Steven cried when the Denver skyline came into view late the following afternoon. With the sun drifting west over Mt Evans, it was hard to look at the city without hurting his eyes, but he didn’t care. Whether the tears came for joy at finding his way home, for the tragedy in South Carolina, or for the grim, seething hatred he held for Nerak, it didn’t make any difference. Overwhelmed, he forced himself to keep both hands on the wheel, letting go only once to flip to his favourite radio station. Second nature, even after all these months. Bruce Springsteen was singing about red-heads, and Steven Taylor rolled down the window, despite the cold, and sang along.
Later that evening, he drove north alon
g Broadway, past Meyers Antiques. The store was boarded up, with large This Space Available for Purchase or Lease signs posted on the showroom windows. Turning east, then taking a left, he rolled slowly past Hannah Sorenson’s house. He had no intention of making contact with her, but hoped she might wander past a window, or even be outside shovelling snow. Get lucky.
But he had been lucky so far on this trip. Maybe he would find one last measure of good fortune before stepping on the far portal again. He slowed to a crawl, passed the house at less than five miles an hour, and willed Hannah to appear. The Sorenson home, a 1920s row house with a small porch and a bay window, was a red-brick clone of every other house in Grant Street. A naked light bulb illuminated the front lawn in a pallid smear, and a haphazard collection of unread newspapers dotted the stairs, the stoop, and the snowy grass. Steven sighed. No one had been home for some time – he counted the papers – at least twelve days. No sign of Hannah.
Driving through town, he was slowed by rush-hour traffic, and in his distraction at failing to spot Hannah he almost missed the afternoon DJ crying out, ‘Hey Denver, it’s finally five o’clock on this chilly Thursday. So, if you haven’t left work yet, get going! Go ahead, just leave! Here’s a classic from Zeppelin to help blow you out the door.’
Five o’clock already. Mark would be opening the far portal right now. He hoped they still had it – although since Nerak was hot on his heels, there was no reason why they wouldn’t. Gilmour would keep them safe, and as long as Nerak was on this side of the Fold, there would be little to threaten the company of Ronan partisans.

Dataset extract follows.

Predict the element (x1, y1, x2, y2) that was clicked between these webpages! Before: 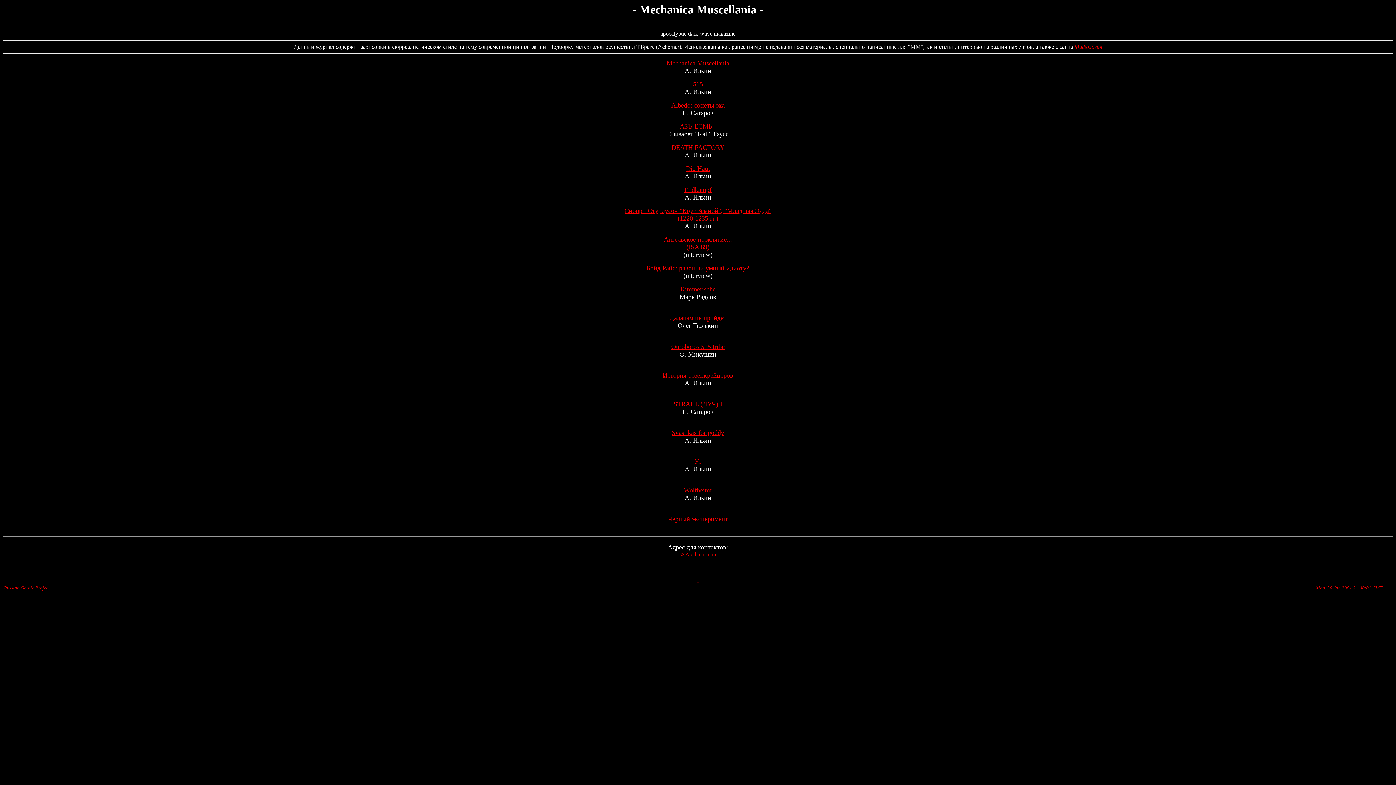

Right now he had to decide whether or not to drive the Lexus into Idaho Springs. If he did, he might be able to find Lessek’s key, open the portal and be back in Eldarn by five-fifteen the following morning. But if he ditched the car in Denver, he could take an early bus and be in Idaho Springs by late morning, giving him the time to hide his tracks a little. If he left the car in Denver, they might not trace it to him.